- **The input**
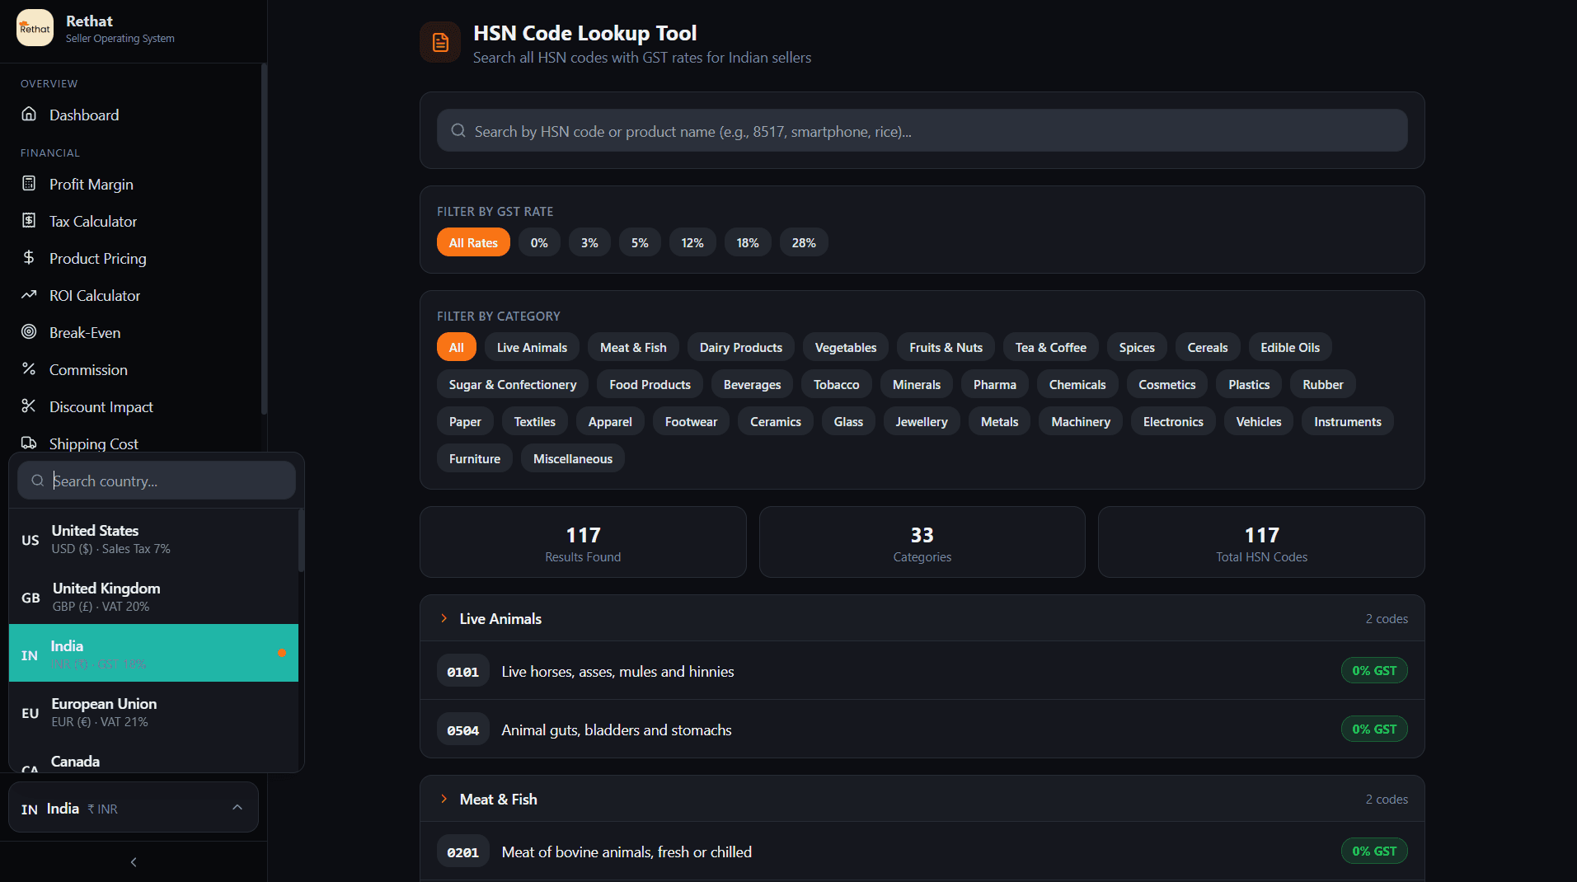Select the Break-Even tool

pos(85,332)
==
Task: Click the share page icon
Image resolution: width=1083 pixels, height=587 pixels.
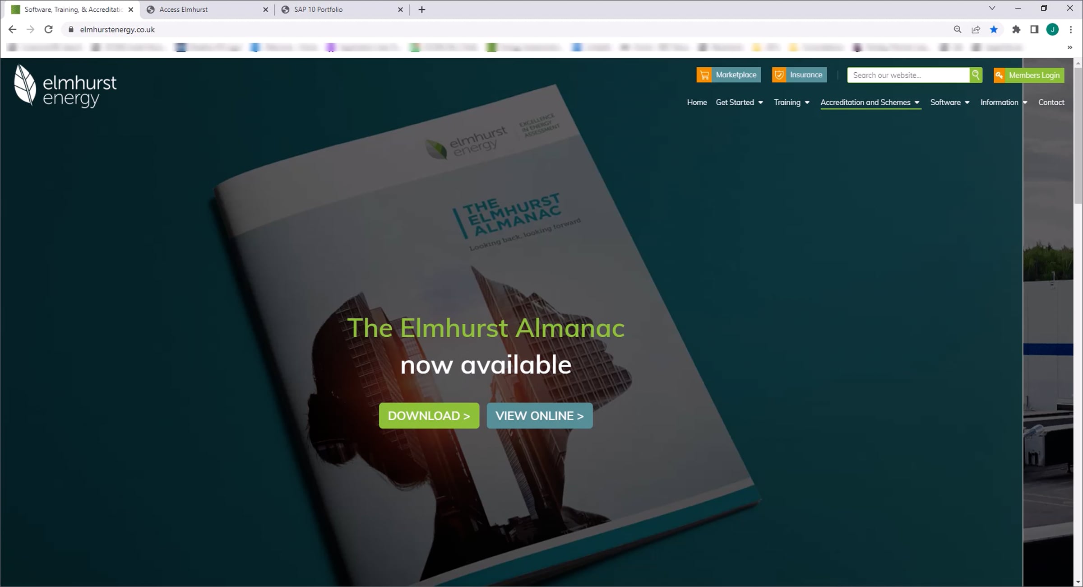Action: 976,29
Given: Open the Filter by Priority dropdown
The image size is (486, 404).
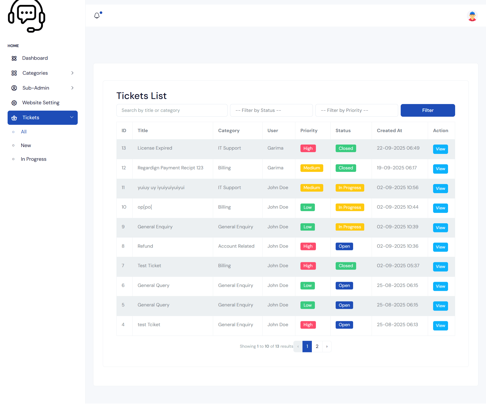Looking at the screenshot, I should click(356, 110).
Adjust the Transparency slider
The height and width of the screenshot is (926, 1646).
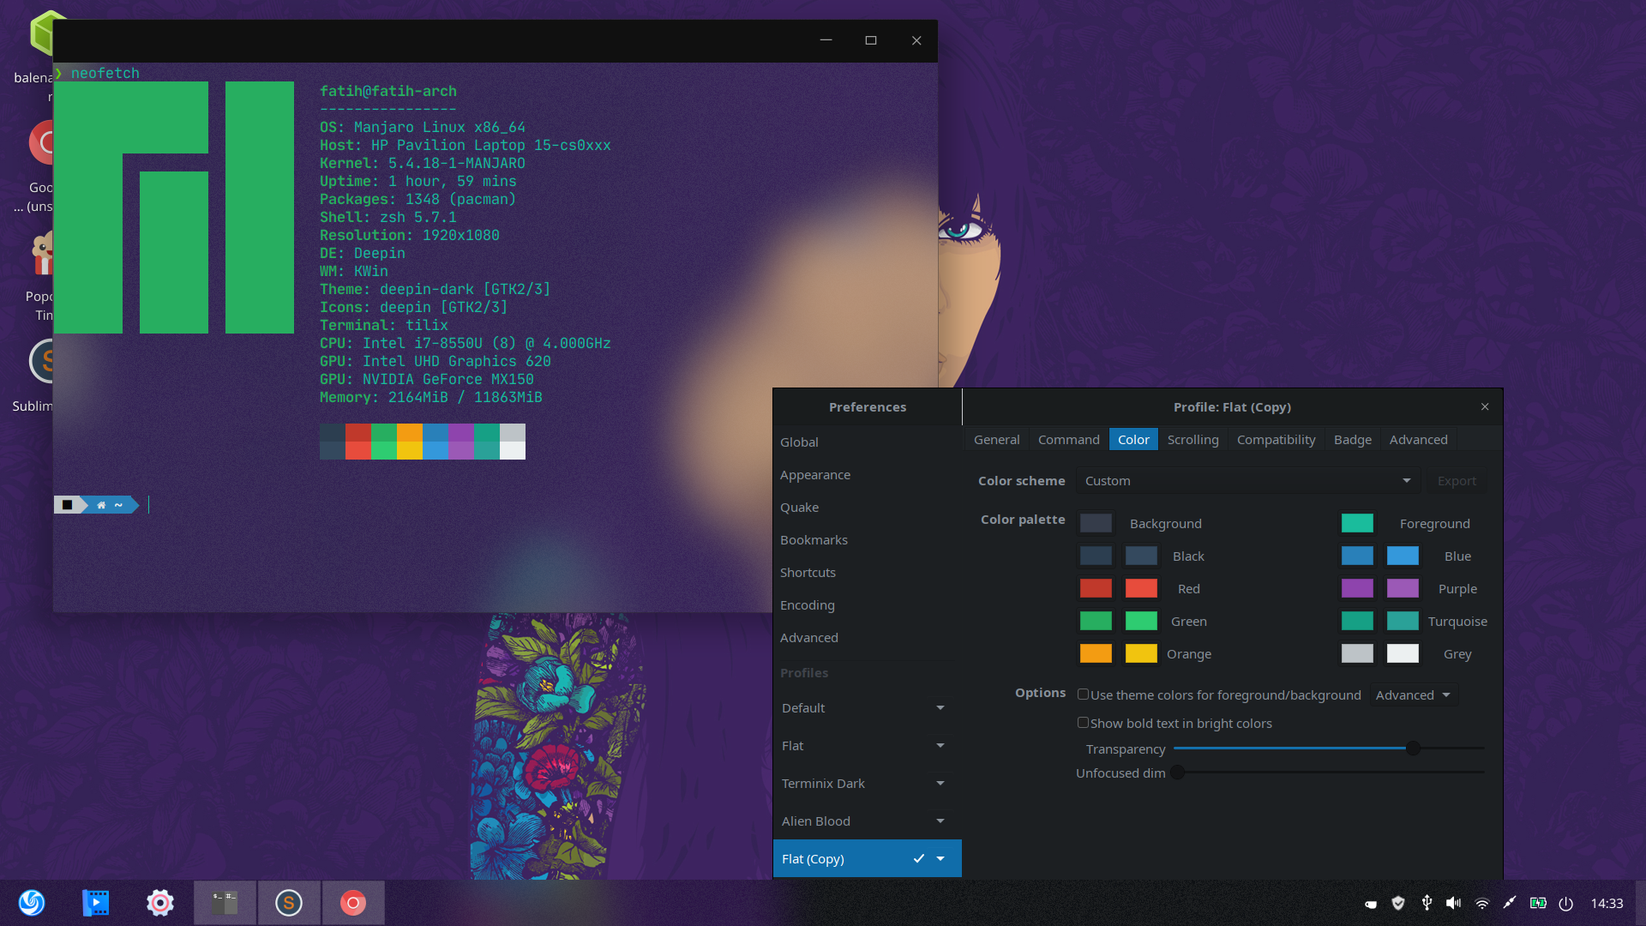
--
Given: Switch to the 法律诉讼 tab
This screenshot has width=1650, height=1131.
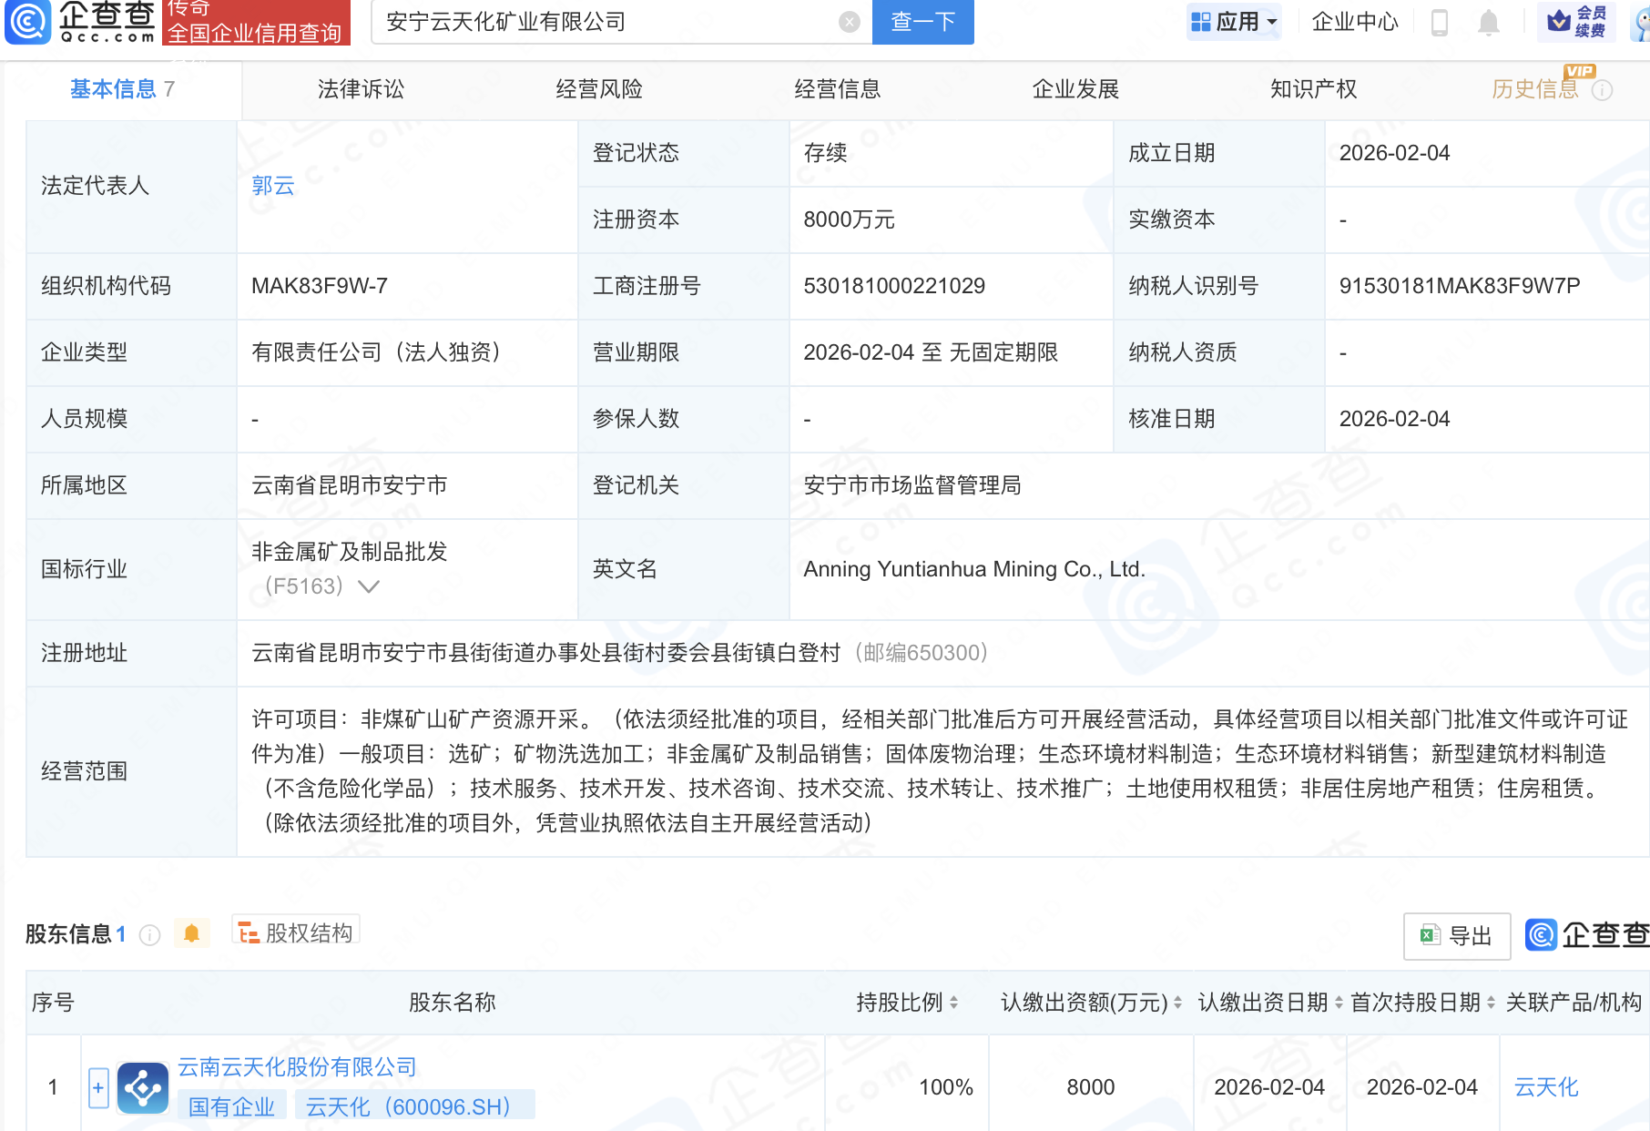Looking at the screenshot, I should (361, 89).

- **Problem to solve**
Print nothing except the lines above from the one containing "Task: Click the share page icon" down to the one containing "The height and", both included, exactly as written and free of pictures.

- **Problem solution**
Task: Click the share page icon
Image resolution: width=1083 pixels, height=587 pixels.
Action: 976,29
Given: Open the Filter by Priority dropdown
The image size is (486, 404).
Looking at the screenshot, I should click(356, 110).
Adjust the Transparency slider
The height and width of the screenshot is (926, 1646).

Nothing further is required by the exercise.